(Extracted records)
----------

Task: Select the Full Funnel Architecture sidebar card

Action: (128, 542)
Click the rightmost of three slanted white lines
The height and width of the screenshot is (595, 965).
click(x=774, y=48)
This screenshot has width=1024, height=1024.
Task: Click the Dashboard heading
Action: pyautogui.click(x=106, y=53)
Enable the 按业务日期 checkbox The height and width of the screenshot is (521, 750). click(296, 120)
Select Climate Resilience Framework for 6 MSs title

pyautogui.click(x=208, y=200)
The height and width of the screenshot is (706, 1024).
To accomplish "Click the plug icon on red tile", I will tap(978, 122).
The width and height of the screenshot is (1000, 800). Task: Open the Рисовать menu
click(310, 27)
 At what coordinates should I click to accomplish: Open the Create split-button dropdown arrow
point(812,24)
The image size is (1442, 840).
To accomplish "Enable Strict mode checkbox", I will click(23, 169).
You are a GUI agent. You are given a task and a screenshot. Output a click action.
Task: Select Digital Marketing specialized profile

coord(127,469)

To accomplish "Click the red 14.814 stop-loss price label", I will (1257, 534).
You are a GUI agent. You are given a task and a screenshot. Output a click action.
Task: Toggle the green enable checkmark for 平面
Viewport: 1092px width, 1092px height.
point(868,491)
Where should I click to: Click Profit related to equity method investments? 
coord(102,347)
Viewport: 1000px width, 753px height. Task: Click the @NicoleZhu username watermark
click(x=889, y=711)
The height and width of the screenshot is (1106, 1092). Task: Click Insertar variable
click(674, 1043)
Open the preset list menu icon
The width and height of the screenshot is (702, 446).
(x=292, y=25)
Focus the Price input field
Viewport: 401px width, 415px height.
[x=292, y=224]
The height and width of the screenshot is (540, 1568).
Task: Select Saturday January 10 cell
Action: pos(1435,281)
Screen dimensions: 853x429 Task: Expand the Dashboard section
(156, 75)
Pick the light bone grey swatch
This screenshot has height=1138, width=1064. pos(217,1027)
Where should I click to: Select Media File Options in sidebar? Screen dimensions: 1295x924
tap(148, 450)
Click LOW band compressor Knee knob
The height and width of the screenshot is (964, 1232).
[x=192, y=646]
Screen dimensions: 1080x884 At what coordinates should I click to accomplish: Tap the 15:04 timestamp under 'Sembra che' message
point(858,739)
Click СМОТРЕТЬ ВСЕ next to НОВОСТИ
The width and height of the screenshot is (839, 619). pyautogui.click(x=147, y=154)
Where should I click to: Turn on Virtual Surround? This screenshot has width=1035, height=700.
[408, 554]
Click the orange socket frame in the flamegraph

----------

● **Brief**: Report the number of lines in the entries that hold the word "will". Nothing else is wanted.

● **Finished task**: 3